Ketiga, bisa jadi Wirianingsih lupa bahwa perubahan adalah hal yang konstan. Bila seseorang merupakan pengguna obat-obatan dengan jarum suntik (penasun) saat ini, tidak berarti bahwa ke depannya ia akan terus menjadi penasun. Mereka yang sembuh dari kecanduan justru mampu membawa perubahan serta menjangkau kelompok penasun dengan tingkat kesuksesan tinggi. Lihat prestasi rekan-rekan Rumah Cemara yang tidak hanya sukses melakukan penjangkauan bagi para penasun namun juga sukses mengajak kelompok anak muda di kota Bandung untuk aktif melakukan perubahan sosial lewat sepakbola dan League of Change mereka sampai ke tingkat international.

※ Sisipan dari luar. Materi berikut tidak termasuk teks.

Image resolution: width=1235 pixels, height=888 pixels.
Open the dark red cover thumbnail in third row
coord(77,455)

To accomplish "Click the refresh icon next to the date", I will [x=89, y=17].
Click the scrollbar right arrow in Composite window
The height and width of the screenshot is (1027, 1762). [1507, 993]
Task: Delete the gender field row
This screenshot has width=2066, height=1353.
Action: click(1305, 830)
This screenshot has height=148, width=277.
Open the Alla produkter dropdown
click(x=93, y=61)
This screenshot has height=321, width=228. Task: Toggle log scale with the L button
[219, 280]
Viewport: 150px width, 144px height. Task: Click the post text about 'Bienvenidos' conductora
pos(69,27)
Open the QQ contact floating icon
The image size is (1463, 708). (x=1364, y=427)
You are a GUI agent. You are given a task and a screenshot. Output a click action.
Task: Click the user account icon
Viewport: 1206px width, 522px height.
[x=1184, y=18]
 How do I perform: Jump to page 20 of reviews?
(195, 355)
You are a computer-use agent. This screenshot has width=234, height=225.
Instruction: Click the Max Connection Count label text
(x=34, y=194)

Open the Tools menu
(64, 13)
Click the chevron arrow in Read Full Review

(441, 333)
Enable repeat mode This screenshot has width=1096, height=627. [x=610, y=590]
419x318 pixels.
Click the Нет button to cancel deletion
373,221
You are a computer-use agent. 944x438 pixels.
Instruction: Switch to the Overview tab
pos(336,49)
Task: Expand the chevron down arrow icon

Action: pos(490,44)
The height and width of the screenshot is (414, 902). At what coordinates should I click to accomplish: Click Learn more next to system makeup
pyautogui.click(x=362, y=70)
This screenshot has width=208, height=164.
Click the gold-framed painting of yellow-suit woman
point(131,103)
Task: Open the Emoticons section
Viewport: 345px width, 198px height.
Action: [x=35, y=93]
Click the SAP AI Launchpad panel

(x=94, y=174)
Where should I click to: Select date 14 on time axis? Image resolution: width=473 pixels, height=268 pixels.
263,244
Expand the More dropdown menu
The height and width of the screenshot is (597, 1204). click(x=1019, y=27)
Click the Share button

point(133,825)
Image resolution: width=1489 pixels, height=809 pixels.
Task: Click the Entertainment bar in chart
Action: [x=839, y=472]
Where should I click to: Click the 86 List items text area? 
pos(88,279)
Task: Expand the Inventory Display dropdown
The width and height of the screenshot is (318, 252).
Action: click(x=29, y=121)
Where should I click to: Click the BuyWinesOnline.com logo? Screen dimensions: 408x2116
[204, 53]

Sontag menulis bukunya di tahun 1988. Sejak saat itu pendekatan perawatan kesehatan terkait HIV/AIDS sudah menjauh dari wacana moral, dosa atau tidak dosa, menyimpang atau tidak menyimpang. Yang menjadi fokus penyedia layanan kesehatan di kebanyakan negara adalah bagaimana memberikan akses kesehatan yang berkualitas tanpa mendiskriminasi penerima layanan tersebut. Sudah saatnya kita menyadari bahwa HIV hanyalah virus yang bisa diobati dan dicegah, bukan untuk dimaknai sebagai virus pendosa.

*Kandidat Doktor Universitas Colorado, Boulder USA / Peneliti isu sosial terkait HIV/AIDS di Indonesia.